Unfortunately, 59 hospitals closed their doors from 2015 to 2019. The COVID-19 pandemic has exacerbated this concerning trend, with 11 hospitals closing in 2020 alone. Many healthcare facilities that were on shaky financial ground before the pandemic have simply been unable to cope with the dual shocks of unexpected personal protective equipment and staffing costs as well as the loss of revenue from elective surgeries and outpatient treatments, and have finally reached their breaking point.

Such closures have drained many local communities and governments of their economic lifeblood. According to Carolyn Bruce of the Western Health Alliance after a hospital closure, “The rest of the community — health-wise and economically — can enter a downward spiral of decline.”

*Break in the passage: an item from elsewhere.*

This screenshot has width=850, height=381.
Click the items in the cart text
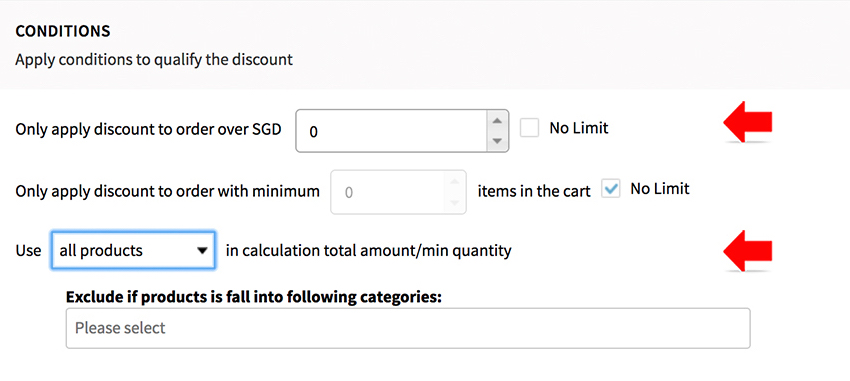[534, 191]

Beyond the direct job losses caused by hospital closures, for example, a depressed tax base within the community can put other public-sector services such as teachers, police and firefighters at risk, amplifying the negative effect of such closures.

To prevent any further loss of healthcare facilities, many hospitals and healthcare systems are turning to consolidation. Unfortunately, the Federal Trade Commission is actively interfering in this important industry reorganization. The FTC’s opposition is predicated upon its outdated model of “healthcare competition,” which holds that consolidation of hospitals and healthcare providers will foster monopolization, reducing competition and increasing costs. Such outmoded notions have no application in today’s healthcare environment.

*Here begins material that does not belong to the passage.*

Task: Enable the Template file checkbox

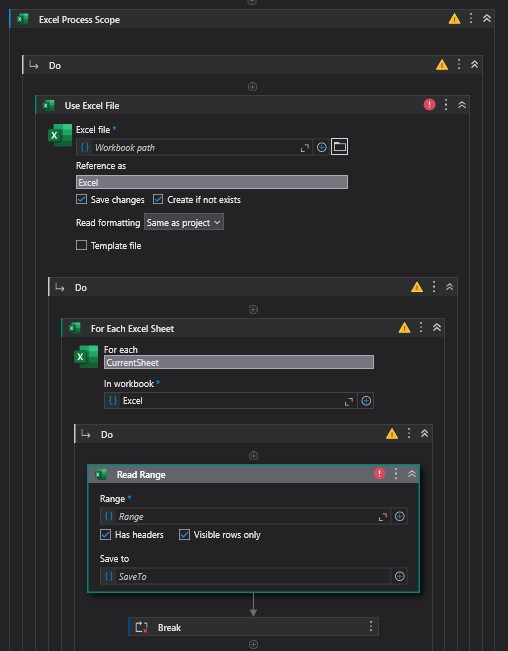Action: click(x=81, y=245)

More up-to-date analyses show that most mergers do not impede market competition or negatively affect patient outcomes. Recent legal scholarship argues that for hospital and healthcare providers, there is “a lack of an empirically grounded and reliable analytical framework tied to competition and market power and from questions about whether antitrust law is a remedy to the alleged harms. In other words, there is no relevant data to establish that competition between hospitals is being adversely affected by this wave of consolidation.

Research done by experts at Maryland’s Agency for Healthcare Research and Quality and IBM Watson Health in 2021, meanwhile, showed that mortality rates at consolidated rural hospitals decreased from 9.4 percent to 5 percent, demonstrating the importance of hospital mergers of reducing the “urban-rural disparities in quality of care.” 

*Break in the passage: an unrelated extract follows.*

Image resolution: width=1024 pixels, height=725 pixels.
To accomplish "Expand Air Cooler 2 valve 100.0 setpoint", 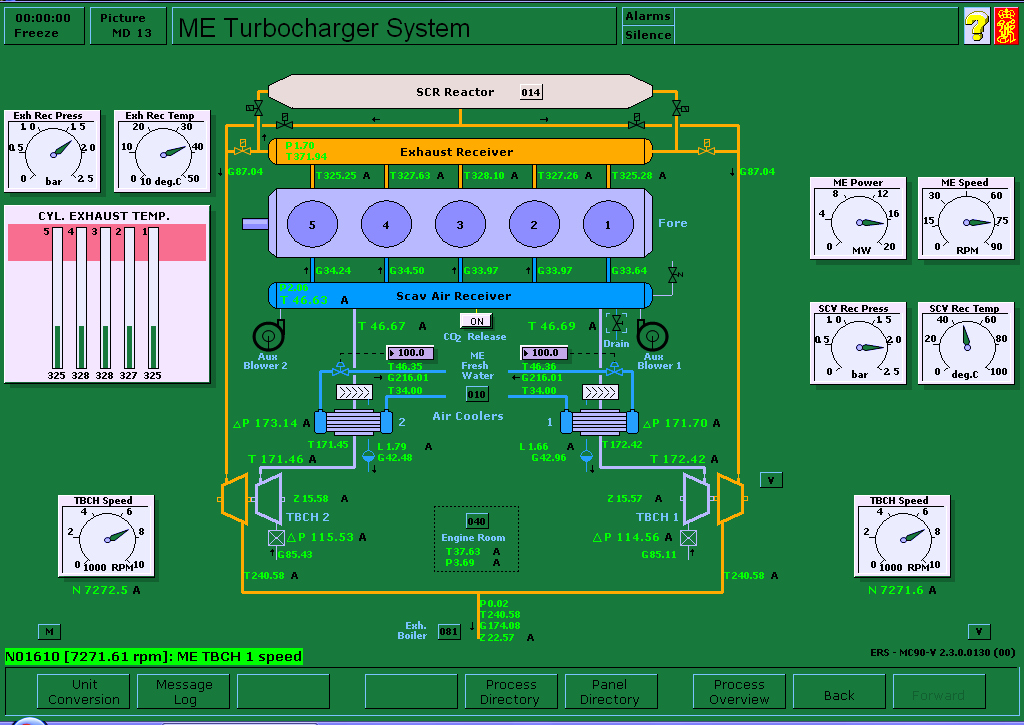I will pos(409,353).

Furthermore, a 2021 study by Charles River Associates found that consolidations reduced the operating costs of the post-merger hospitals and led to significant improvements in key indicators of patient care quality, including readmission and mortality rates.

In today’s challenging public health environment, hospital consolidations are vital lifelines for healthcare providers to offer their patients the best possible care in the most accessible way. Streamlining processes and costs to expand services and invest in new technologies benefits the American patient. The real risk lies not in allowing such consolidations but obstructing them, to the detriment of local communities and governments that rely on these facilities as an economic as well as literal lifeline.

Policymakers and regulators should not stand in the way and must enable solutions instead of hindering progress.